Dom Jaime Vieira Rocha Arcebispo de Natal
Prezados leitores/as!
Nas últimas semanas, dois acontecimentos se destacaram no cenário eclesial. Um, na realidade internacional, com as celebrações do 10º aniversário de morte do Cardeal italiano, Carlo Maria Martini (2012-2022), outro, no cenário nacional, com a aprovação da CNBB de transformar o estudo sobre a “animação bíblica da pastoral”, em documento. Os dois acontecimentos estão em relação com a Palavra de Deus: o Cardeal Carlo Maria Martini foi o grande biblista, de renome e de muita colaboração no campo da exegese cientifica. Jesuíta, professor de Crítica Textual, eleito Arcebispo de Milão, em 1979, por São João Paulo II, autor de vários livros sobre a Palavra de Deus e de espiritualidade, foi um dos grandes animadores da renovação da vida pastoral no cenário, não só italiano mas também internacionalmente. Sua dedicação aos estudos da Bíblia levou-o a realizar, na grande cidade italiana, os encontros de Lectio divina ou leitura orante da Palavra, aos quais acorriam grandes multidões, especialmente os jovens daquela metrópole. Esta é uma peça-chave na ação pastoral: à luz da Palavra evangelizar as pessoas. Por isso, a CNBB transformou os estudos sobre a animação bíblica em documento. O texto, apresentado na Assembleia Geral de 2021, inspirado pela Exortação Apostólica Pós-sinodal de Bento XVI Verbum Domini, ao ser aprovado como documento da CNBB, tem o escopo de fazer com que todos os fiéis e ministros ordenados sejam animados a reconhecer que é da natureza da própria Igreja deixar-se animar pela Palavra em todos os seus projetos evangelizadores.
Neste mês de setembro, a Igreja nos chama a renovar a nossa atenção acerca da Palavra de Deus, procurando ser não meros ouvintes, mas praticantes da Palavra (cf. Tg 1,22). Ser praticantes da Palavra significa deixarmo-nos fecundar por ela, assim como Maria, exemplo perfeito de escuta da Palavra e de reciprocidade entre Palavra e fé. Eis o que o mês da Bíblia nos propõe: deixar que a Palavra nos envolva, plasme cada instante de nossa vida, viver em plena sintonia com a Palavra divina (cf. Exortação apostólica Verbum Domini, 27).
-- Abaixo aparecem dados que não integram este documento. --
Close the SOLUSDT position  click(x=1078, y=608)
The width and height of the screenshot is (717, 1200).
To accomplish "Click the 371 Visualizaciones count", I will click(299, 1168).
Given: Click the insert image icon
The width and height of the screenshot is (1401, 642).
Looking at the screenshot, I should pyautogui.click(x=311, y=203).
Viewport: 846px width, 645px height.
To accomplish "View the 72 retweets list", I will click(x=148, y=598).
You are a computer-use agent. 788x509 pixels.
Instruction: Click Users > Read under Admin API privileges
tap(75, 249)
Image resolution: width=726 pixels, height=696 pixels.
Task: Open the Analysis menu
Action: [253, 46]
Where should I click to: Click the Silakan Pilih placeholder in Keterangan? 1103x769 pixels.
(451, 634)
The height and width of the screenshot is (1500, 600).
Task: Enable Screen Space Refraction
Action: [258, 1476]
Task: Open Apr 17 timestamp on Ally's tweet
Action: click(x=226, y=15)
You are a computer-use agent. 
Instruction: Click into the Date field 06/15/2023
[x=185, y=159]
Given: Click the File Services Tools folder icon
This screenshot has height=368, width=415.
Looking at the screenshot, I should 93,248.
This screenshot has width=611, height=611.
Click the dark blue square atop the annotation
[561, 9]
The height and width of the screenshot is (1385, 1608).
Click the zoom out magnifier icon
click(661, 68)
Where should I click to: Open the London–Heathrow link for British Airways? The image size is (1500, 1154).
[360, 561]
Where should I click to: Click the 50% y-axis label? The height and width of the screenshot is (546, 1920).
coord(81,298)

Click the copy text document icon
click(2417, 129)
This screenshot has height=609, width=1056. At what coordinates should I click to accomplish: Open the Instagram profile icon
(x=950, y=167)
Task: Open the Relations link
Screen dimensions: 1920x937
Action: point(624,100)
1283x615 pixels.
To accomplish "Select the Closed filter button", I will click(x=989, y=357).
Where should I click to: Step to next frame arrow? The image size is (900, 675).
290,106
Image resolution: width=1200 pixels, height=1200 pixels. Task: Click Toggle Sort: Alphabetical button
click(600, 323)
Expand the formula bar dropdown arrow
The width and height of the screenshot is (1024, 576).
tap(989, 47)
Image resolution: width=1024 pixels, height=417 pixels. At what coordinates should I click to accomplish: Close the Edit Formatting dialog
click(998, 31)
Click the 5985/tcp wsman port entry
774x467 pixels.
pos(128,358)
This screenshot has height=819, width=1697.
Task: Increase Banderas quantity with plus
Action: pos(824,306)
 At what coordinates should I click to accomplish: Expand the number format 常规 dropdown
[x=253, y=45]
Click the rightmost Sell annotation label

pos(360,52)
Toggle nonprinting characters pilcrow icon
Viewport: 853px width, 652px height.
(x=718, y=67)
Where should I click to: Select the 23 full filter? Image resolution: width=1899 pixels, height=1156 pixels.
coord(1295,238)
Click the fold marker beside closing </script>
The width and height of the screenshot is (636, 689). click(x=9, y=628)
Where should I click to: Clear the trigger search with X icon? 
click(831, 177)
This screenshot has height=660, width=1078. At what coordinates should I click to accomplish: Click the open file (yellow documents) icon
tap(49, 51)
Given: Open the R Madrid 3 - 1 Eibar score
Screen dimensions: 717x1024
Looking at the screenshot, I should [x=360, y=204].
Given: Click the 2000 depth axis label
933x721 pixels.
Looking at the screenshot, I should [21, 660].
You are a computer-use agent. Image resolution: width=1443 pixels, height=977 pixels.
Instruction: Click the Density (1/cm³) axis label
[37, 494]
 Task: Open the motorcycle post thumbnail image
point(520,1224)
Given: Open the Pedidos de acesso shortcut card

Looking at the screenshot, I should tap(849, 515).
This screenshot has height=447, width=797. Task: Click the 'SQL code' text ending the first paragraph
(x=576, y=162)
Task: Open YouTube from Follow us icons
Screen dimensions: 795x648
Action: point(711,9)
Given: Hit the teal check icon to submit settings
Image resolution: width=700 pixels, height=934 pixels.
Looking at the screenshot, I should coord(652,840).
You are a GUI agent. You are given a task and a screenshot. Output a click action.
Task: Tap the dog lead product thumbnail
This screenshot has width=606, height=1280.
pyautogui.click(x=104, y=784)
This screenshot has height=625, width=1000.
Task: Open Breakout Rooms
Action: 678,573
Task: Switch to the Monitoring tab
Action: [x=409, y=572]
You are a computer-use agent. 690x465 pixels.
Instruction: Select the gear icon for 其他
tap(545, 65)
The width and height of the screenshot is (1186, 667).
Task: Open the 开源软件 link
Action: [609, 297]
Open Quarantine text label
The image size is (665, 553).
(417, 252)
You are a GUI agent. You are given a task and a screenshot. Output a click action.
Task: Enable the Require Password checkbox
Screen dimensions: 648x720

Para nós que assumimos o caminho de conversão pastoral o exemplo da Mãe da Palavra encarnada é de suma importância: “a nossa ação apostólica e pastoral não poderá jamais ser eficaz, se não aprendermos de Maria a deixar-nos plasmar pela ação de Deus em nós” (Verbum Domini, 27). Quando isso acontece em nós, então se realiza o que Santo Ambrósio (bispo e doutor da Igreja, nascido em 340 e morto em 397, foi bispo de Milão, na Itália) ensinava sobre o fato de que cada cristão que crê, em certo sentido, concebe e gera em si mesmo o Verbo de Deus: se há uma só Mãe de Cristo segundo a carne, segundo a fé, porém, Cristo é fruto de todos (Verbum Domini, 29).
Eis o que a Palavra realiza em nós, quando assumimos a sua centralidade na vida e na pastoral de nossas comunidades: a Palavra anima, isto é, dá a alma à nossa comunidade, é a substância da nossa missão. E isso, mais enfatizado ainda porque a Palavra é, sobretudo Jesus, o Verbo encarnado, a Palavra criadora do Pai, que veio habitar entre nós e em nós (cf. Jo 1,14). A Palavra sustenta a casa, a comunidade, a Igreja.
Convido a todos, não somente neste mês, mas em toda ação pastoral a que nunca se esqueçam da animação bíblica da vida e da pastoral. É preciso que a Palavra esteja no coração de cada católico, não somente nas mãos. Nenhuma doutrina da Igreja é ensinada sem ter a base da Palavra. Toda doutrina é inspirada na Palavra de Deus e é ensinada para que seja sustentada a fé dos cristãos e para que vivam mais e mais na relação de amizade com Deus e no compromisso de caridade para com os irmãos e irmãs.